===== DATASET EXTRACT =====

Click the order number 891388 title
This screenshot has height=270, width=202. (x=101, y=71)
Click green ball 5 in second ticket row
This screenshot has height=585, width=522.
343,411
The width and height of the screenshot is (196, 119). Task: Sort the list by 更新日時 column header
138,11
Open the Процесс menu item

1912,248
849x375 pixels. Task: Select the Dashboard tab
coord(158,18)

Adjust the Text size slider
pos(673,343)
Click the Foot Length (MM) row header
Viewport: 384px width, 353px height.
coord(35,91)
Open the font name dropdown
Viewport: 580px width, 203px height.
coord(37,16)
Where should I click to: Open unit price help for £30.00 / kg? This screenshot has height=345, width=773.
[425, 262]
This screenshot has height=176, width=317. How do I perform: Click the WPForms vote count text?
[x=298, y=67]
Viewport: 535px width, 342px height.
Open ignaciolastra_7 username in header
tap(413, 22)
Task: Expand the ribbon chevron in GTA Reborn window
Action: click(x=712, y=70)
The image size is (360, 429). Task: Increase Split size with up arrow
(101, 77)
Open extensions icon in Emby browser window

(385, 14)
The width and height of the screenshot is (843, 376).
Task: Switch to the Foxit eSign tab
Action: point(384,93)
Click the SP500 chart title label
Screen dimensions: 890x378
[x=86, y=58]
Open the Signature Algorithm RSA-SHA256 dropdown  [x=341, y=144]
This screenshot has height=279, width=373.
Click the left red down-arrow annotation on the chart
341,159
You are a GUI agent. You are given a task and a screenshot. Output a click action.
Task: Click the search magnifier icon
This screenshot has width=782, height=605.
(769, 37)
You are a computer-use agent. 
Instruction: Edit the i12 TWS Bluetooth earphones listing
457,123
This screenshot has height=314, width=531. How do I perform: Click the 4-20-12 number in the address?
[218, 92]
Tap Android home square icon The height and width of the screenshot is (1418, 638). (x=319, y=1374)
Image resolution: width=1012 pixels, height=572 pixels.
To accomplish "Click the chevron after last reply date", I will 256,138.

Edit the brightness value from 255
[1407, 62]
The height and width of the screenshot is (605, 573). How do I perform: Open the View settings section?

=====

» **WHAT IS BEING ASKED**
Return everything in the records. Keep each line exactly as written.

» **SOLUTION**
Click the order number 891388 title
This screenshot has height=270, width=202. (x=101, y=71)
Click green ball 5 in second ticket row
This screenshot has height=585, width=522.
343,411
The width and height of the screenshot is (196, 119). Task: Sort the list by 更新日時 column header
138,11
Open the Процесс menu item

1912,248
849x375 pixels. Task: Select the Dashboard tab
coord(158,18)

Adjust the Text size slider
pos(673,343)
Click the Foot Length (MM) row header
Viewport: 384px width, 353px height.
coord(35,91)
Open the font name dropdown
Viewport: 580px width, 203px height.
coord(37,16)
Where should I click to: Open unit price help for £30.00 / kg? This screenshot has height=345, width=773.
[425, 262]
This screenshot has height=176, width=317. How do I perform: Click the WPForms vote count text?
[x=298, y=67]
Viewport: 535px width, 342px height.
Open ignaciolastra_7 username in header
tap(413, 22)
Task: Expand the ribbon chevron in GTA Reborn window
Action: click(x=712, y=70)
The image size is (360, 429). Task: Increase Split size with up arrow
(101, 77)
Open extensions icon in Emby browser window

(385, 14)
The width and height of the screenshot is (843, 376).
Task: Switch to the Foxit eSign tab
Action: point(384,93)
Click the SP500 chart title label
Screen dimensions: 890x378
[x=86, y=58]
Open the Signature Algorithm RSA-SHA256 dropdown  [x=341, y=144]
This screenshot has height=279, width=373.
Click the left red down-arrow annotation on the chart
341,159
You are a GUI agent. You are given a task and a screenshot. Output a click action.
Task: Click the search magnifier icon
This screenshot has width=782, height=605.
(769, 37)
You are a computer-use agent. 
Instruction: Edit the i12 TWS Bluetooth earphones listing
457,123
This screenshot has height=314, width=531. How do I perform: Click the 4-20-12 number in the address?
[218, 92]
Tap Android home square icon The height and width of the screenshot is (1418, 638). (x=319, y=1374)
Image resolution: width=1012 pixels, height=572 pixels.
To accomplish "Click the chevron after last reply date", I will 256,138.

Edit the brightness value from 255
[1407, 62]
The height and width of the screenshot is (605, 573). How do I perform: Open the View settings section?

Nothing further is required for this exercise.